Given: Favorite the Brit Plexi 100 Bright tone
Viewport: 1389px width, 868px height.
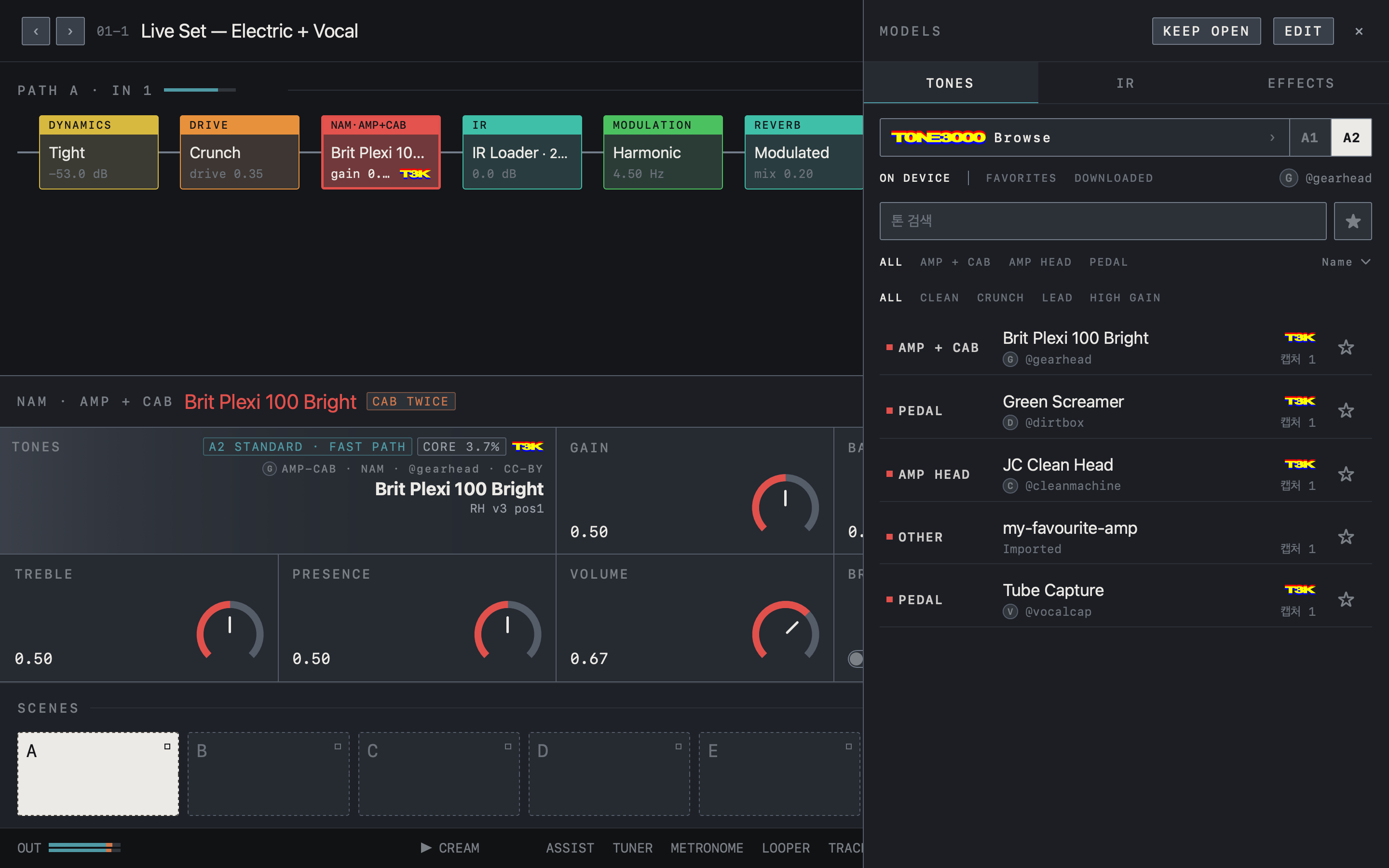Looking at the screenshot, I should click(x=1346, y=347).
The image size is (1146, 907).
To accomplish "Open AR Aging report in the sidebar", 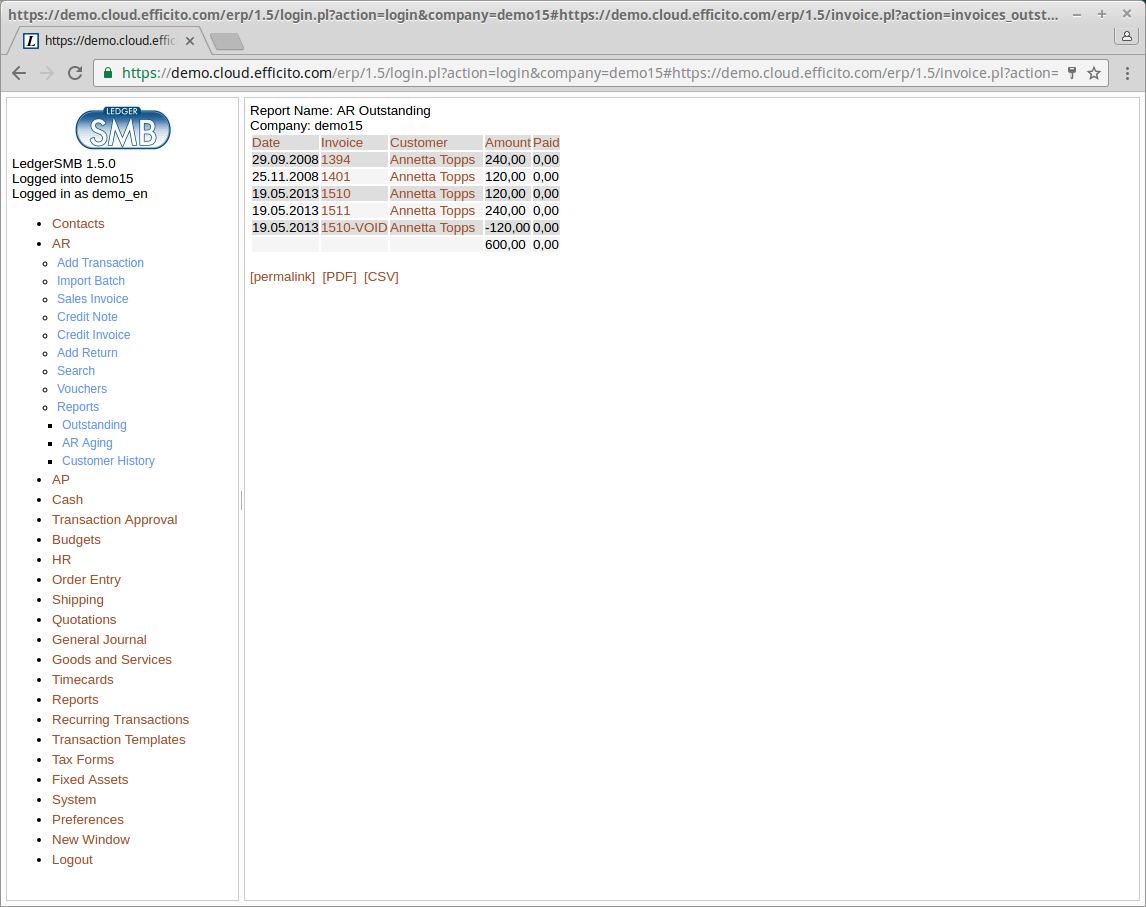I will click(87, 443).
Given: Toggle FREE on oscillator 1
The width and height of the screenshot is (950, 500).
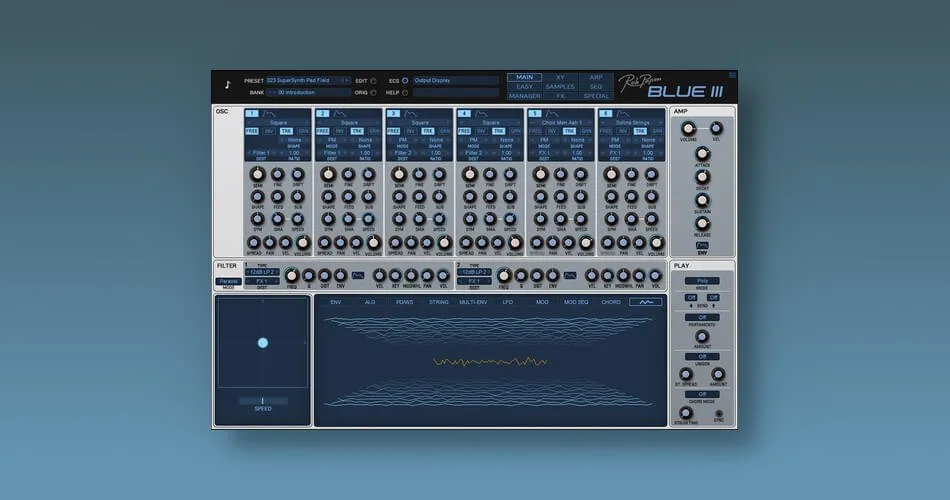Looking at the screenshot, I should click(252, 131).
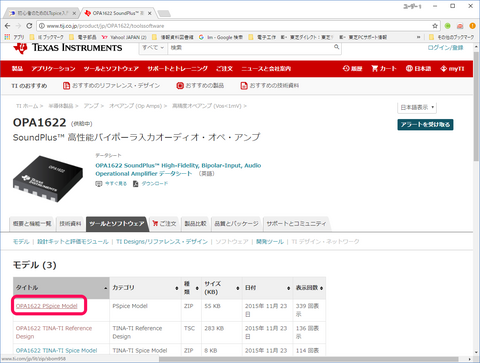The width and height of the screenshot is (480, 363).
Task: Sort table by the タイトル column arrow
Action: pos(105,288)
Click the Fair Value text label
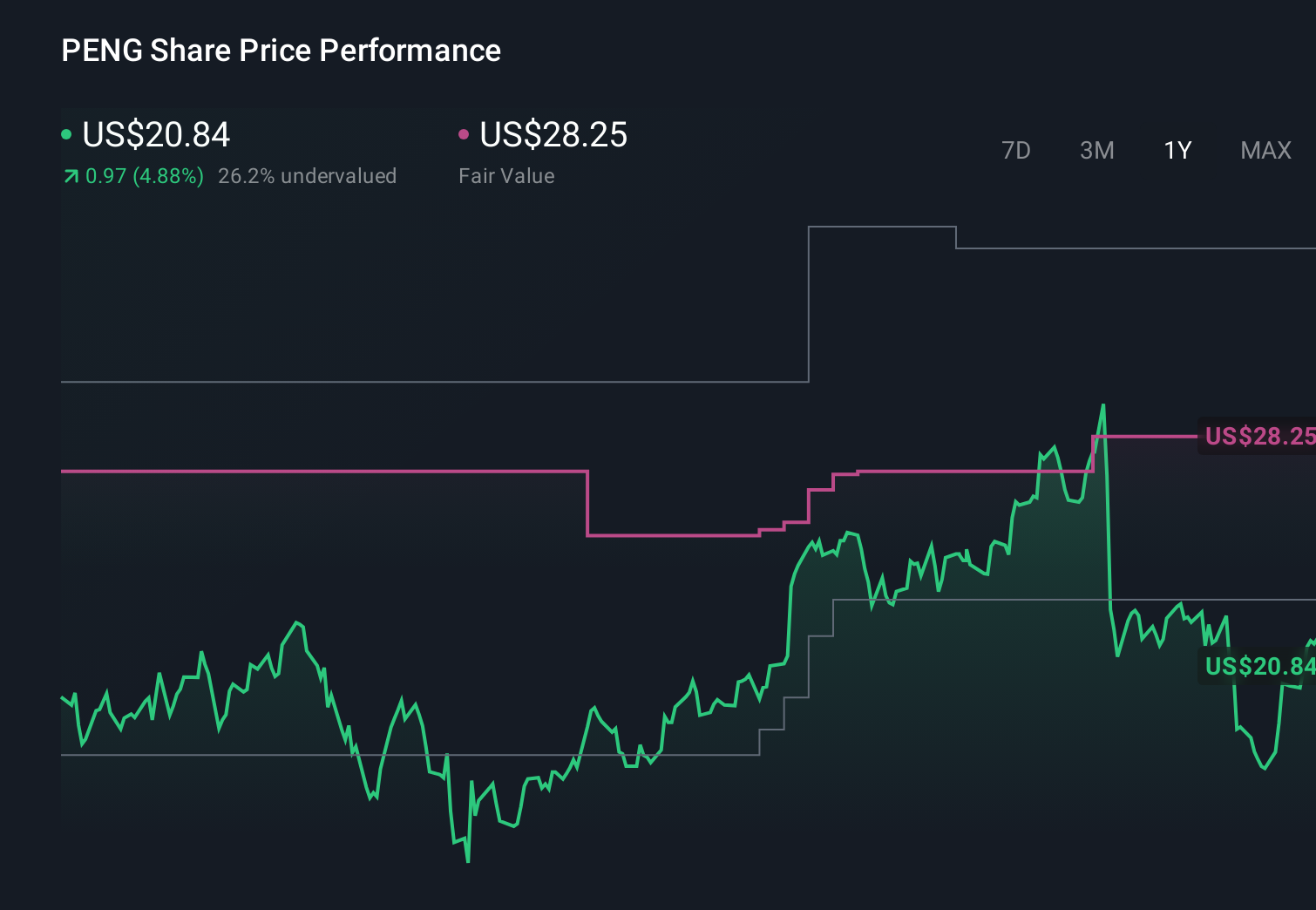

▶ Work instruction
From the records above, report the number of lines that hold the string "Given" and add nothing.

▶ Result
2